Admittedly, it’s not the most original film, but the stellar performances and beautiful cinematography certainly make up for it. The film might sound overpopulated at this point and this usually leads to a diffusion of interest in each single mini-drama, but here you rarely feel this kind of disappointment – also because of the cast complementing each other brilliantly.
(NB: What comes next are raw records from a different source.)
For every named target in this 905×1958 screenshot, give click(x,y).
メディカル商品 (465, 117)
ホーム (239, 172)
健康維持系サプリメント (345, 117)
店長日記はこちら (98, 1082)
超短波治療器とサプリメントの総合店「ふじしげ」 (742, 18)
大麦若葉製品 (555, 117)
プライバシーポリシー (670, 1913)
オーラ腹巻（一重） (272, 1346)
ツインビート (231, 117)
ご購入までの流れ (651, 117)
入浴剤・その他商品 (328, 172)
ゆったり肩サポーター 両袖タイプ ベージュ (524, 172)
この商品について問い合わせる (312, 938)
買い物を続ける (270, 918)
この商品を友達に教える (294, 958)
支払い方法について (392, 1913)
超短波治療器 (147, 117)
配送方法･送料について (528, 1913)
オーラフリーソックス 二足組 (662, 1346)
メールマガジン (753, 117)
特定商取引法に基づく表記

Nevertheless, the film seems a tad too long and in the final third, Thornton resorts to a cheap trick to solve one of the (not-so) mini-dramas. He lets Jim Caldwell’s grandson send the old man on an LSD-fuelled trip into the woods where he comes to a cathartis which seems to solve every familial discontent that had been brewing and festering for decades. Another stain on the trajectory is the final scene in which every warm feeling leading up to the scene immediately preceding, is crudely destroyed by Carroll’s son telling his father that he has joined the army and will fight in the Vietnam war. It’s not that this narrative element has no place in the film because it actually does, but it’s the placement which feels clumsy. It seems as if Thornton wanted to lend the film a claim at a deeper political resonance than it deserves. In trying to steer our attention away from where it had been directed for the hour-and-a-half before, the ending is counterproductive and frustrating.

Thanks to its acting and superb contrast between cultures, the film is able to get away with these flaws and the seldom instances of awkardness.

‘Jayne Manfield’s Car’ will be in Dutch cinemas as of 25th July.